The parents of a disabled North Carolina girl won a victory over the state’s subrogation interest, as the Supreme Court struck down a law allowing state officials to seize one-third of a medical malpractice settlement.
In a 6-3 ruling that affects numerous states, the court ruled that the federal Medicaid law pre-empts North Carolina’s claim. Though states can take some medical malpractice money to reimburse themselves for Medicaid costs, the court said the one-third amount set in state law was unreasonable.
Emily, who turned 13 last month, was born with serious disabilities and requires between 12 and 18 hours of skilled nursing every day which comes with a large price tag. At birth, Emily was diagnosed with cerebral palsy following her birth by Caesarian section; she is blind, deaf, and mentally retarded. The Armstrongs sued the obstetrician, who had a history of drug abuse, as well as the medical center and others.
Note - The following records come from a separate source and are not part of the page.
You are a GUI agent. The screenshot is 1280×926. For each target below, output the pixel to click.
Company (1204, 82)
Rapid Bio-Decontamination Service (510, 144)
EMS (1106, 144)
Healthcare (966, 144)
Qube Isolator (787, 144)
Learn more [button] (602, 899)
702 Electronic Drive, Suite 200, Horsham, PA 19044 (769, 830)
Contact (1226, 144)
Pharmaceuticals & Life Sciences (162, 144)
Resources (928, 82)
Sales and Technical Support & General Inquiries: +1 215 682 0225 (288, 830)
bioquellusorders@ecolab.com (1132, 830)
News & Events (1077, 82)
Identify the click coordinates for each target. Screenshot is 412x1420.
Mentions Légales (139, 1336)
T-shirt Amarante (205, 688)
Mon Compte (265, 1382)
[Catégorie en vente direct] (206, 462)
They eventually settled which set in motion the legal proceedings that led to the court’s decision.
The ruling means Emily’s family can keep more of a $2.8 million medical malpractice settlement.
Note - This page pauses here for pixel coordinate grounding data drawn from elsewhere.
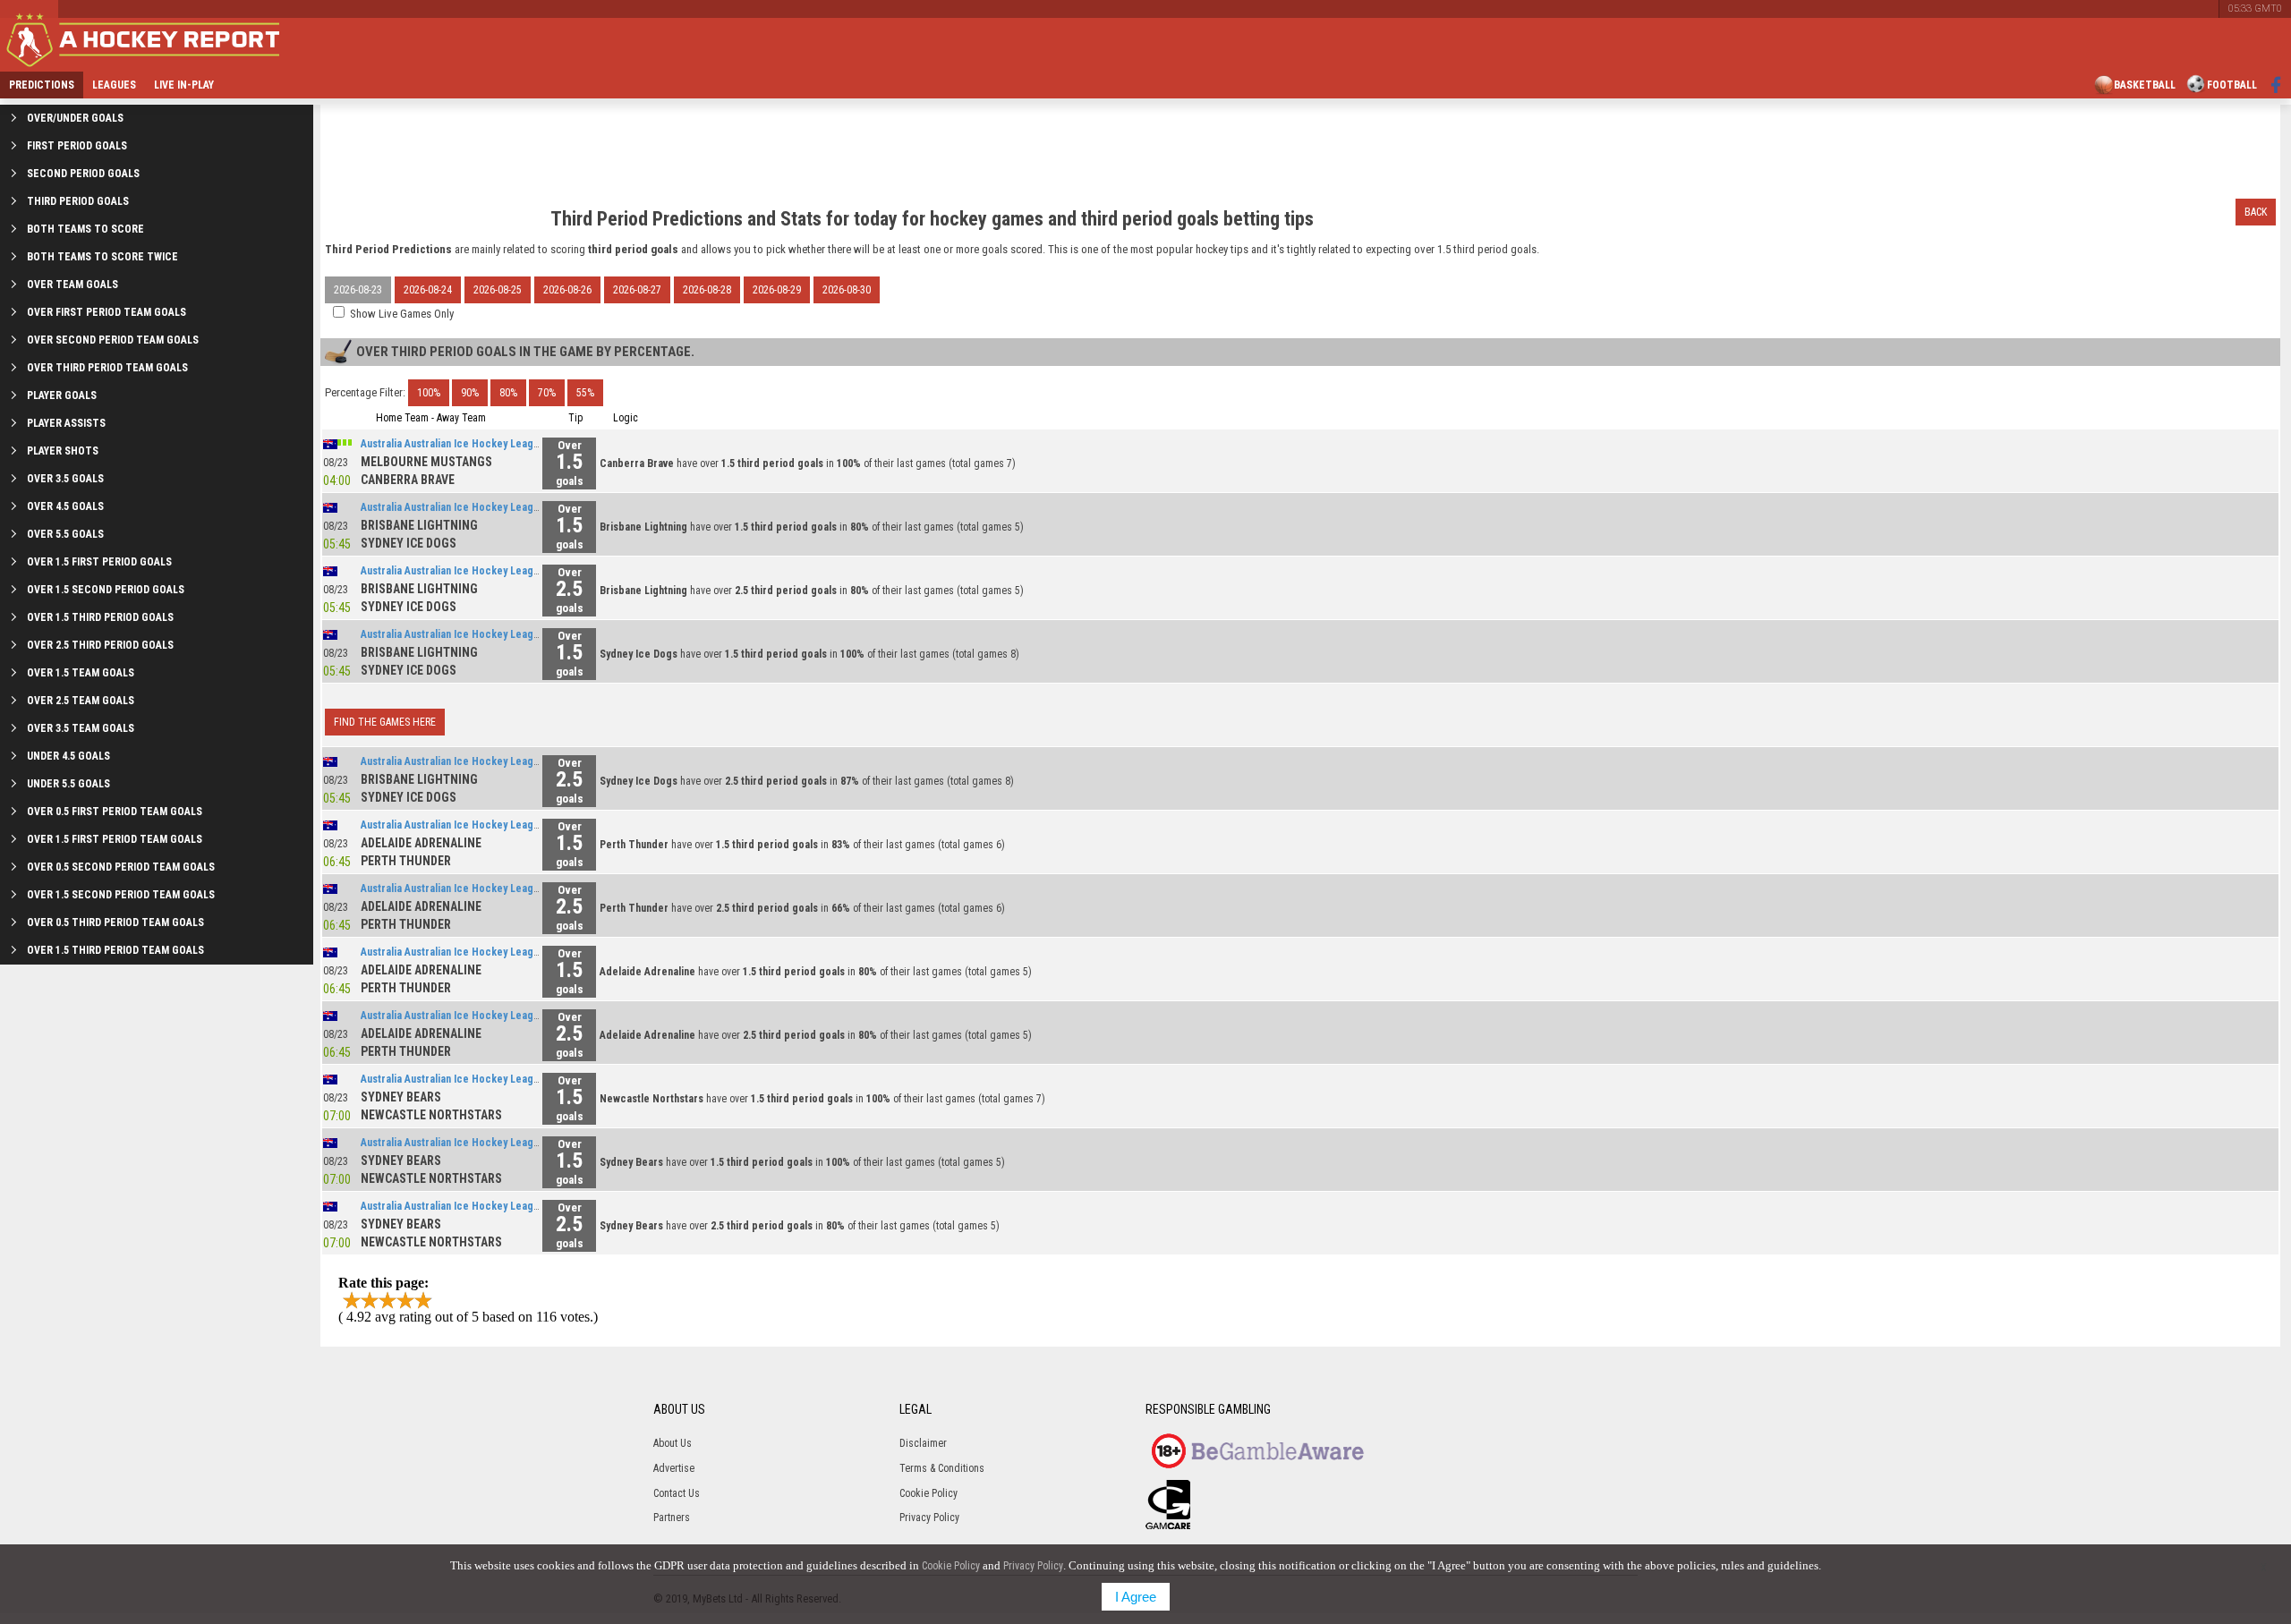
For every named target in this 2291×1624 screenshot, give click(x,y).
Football (2232, 85)
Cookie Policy (928, 1493)
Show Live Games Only (402, 313)
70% (547, 393)
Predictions (41, 85)
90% (470, 393)
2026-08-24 (428, 290)
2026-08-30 (846, 290)
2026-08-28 (707, 290)
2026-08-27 (637, 290)
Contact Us (676, 1493)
More broadly, the court’s ruling means North Carolina, as well as states with similar laws, must revisit how they handle reimbursements from Medicaid recipients who have won a lawsuit or reached, as the Armstrong family did, a negotiated settlement.
“(This) is a huge victory for the 62 million Americans, one out of every five, who depend on Medicaid for access to health care,” said Rochelle Bobroff of the Constitutional Accountability Center. “This ruling makes clear that the Medicaid statute . . . displaces state laws that conflict with the program.”
Offering the opposing view, Texas and 10 other states filed their own briefs supporting North Carolina, and Chief Justice John Roberts Jr. agreed in his dissent that the court’s decision was “both unnecessary and unwise.”
The problem is that federal law prohibits states from attaching a lien on Medicaid beneficiaries, except to recover money paying for medical care. Money for pain and suffering is not covered by the ban on liens. The North Carolina state law declares that one-third of a Medicaid beneficiary’s lawsuit recovery is attributable to medical expenses, and thus vulnerable to being taken with a lien. The court did not buy it.